The role of substance use and mental health issues in not new to child welfare, foster care and removals. CWLA has been referencing and raising it for years within its legislative agendas, publications and other work including last year’s conference, Advancing Excellence in Practice and Policy: What Works for Families Affected by Substance Use. What is new however, is just when the nation is starting to address the need for more drug treatment and mental health services through the combination of mental health parity laws and the ACA, we could lose it.
As we stated before in this publication, the ACA provides more than $5.5 billion in substance use and mental health services. That figure is based on research by to health experts from NYU and Harvard recently published in the Capitol Hill publication, The Hill. The Washington Post on Friday, March 10, doubled down on that research with an article, that said, “Medicaid pays for 49.5 percent of medication-assisted treatment in Ohio, 44.7 percent in West Virginia and 44 percent in Kentucky…” The reporters also went back to the two authors Richard Frank and Sherry Glied who pointed out that a full repeal of the ACA would result in a loss of coverage for 2.8 million people with 220,000 of those people having an opioid addiction.

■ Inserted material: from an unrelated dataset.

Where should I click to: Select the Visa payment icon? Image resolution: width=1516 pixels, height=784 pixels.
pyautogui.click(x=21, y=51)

Frank pointed out that substance use disorders is, “a disease that hits suddenly at various points in the life cycle and is a chronic-relapse disease…” with a need to go back on Medicaid. While Speaker Ryan’s plan would leave the “essential benefits” package as part of private health insurance it would repeal it under Medicaid. That combined with the repeal of the Medicaid expansion and the inclusion of a per capita cap would, in many cases, cut off people and in other cases allow Medicaid but eliminate treatment coverage.
And all that effects foster care, child abuse and all of child welfare. If health care is a complex issue as the President says, so is child welfare. Children and families involved with child welfare don’t exist in a bubble funded solely by Title IV-E and IV-B. Last year’s Families First Act would have provided important substance use and mental health services for 12 months while last year’s drug package, the CARA Act, provides $500 million in new treatment dollars this year and next. Both important steps but both dwarfed by the dramatic cut-backs that would happen under the current health care reform package. A 2005 report,
- Parental substance abuse was reported as a factor in cases in 32 states.

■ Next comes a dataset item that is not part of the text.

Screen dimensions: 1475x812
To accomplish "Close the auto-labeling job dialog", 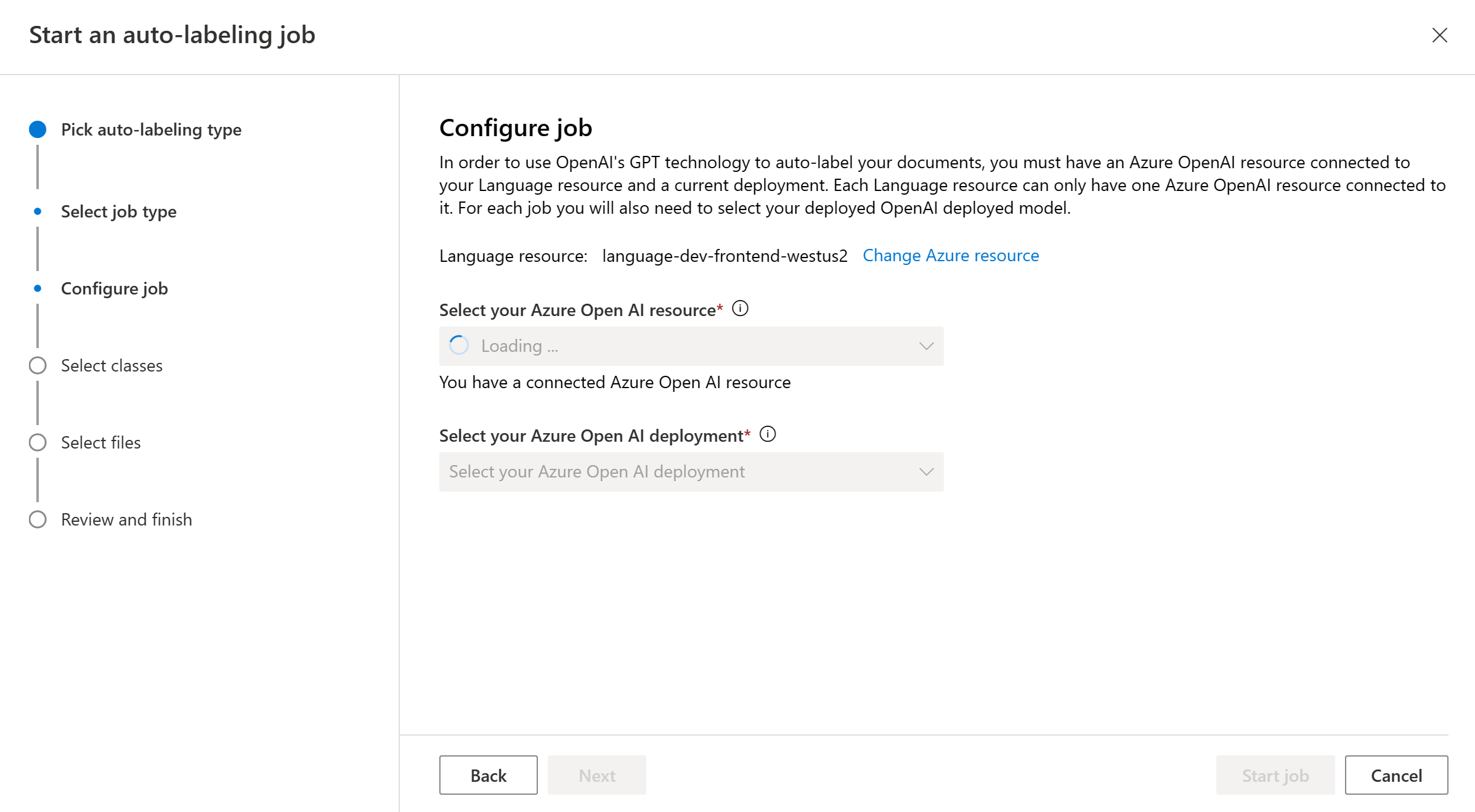I will tap(1439, 35).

- It was identified as a factor that brought the child to the attention of the child welfare agency in 16 to 61 percent of cases
- Parental substance abuse as a primary factor was reported in 34 states and was identified in 2 to 44 percent of cases
- Substance abuse by the child was reported in seven states.

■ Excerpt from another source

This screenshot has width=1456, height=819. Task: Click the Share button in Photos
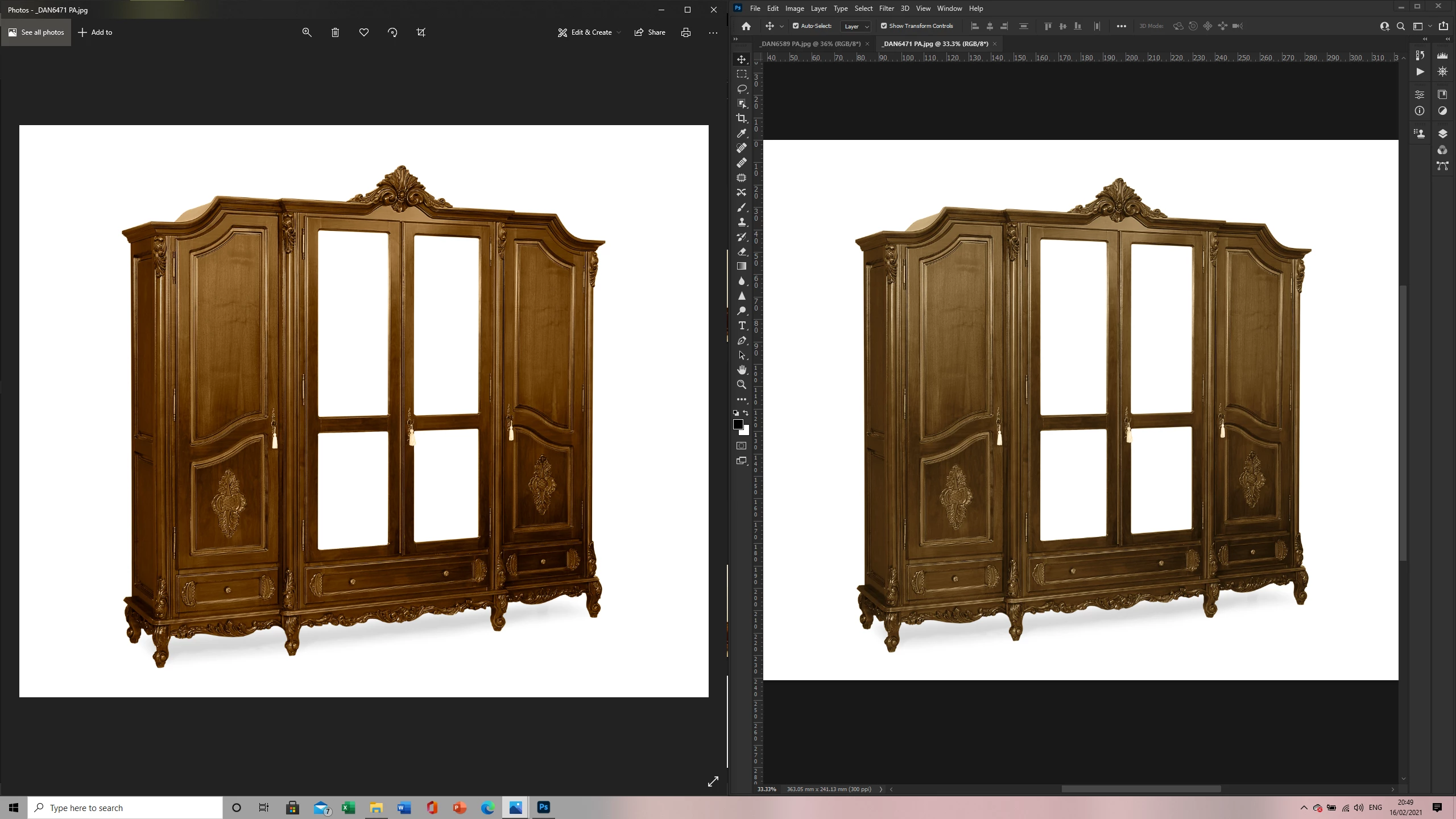coord(650,32)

- It was identified as a factor bringing the child to the child welfare agency’s attention in 2 to 48 percent of cases.
In addition to those statistic, the new AFCARS report for the first time included data on reasons for removal of the child. In 32 percent of the cases it involved parental drug use, 6 percent alcohol, 14 percent parental inability to cope, and in 11 percent of the cases child behavioral issues were at least one of the reasons for removal.
If we are too make more lasting reductions in foster care and prevent child abuse and neglect and child fatalities, it can’t happen without a vigorous system of substance use and mental health services, it’s part of any child welfare finance reform.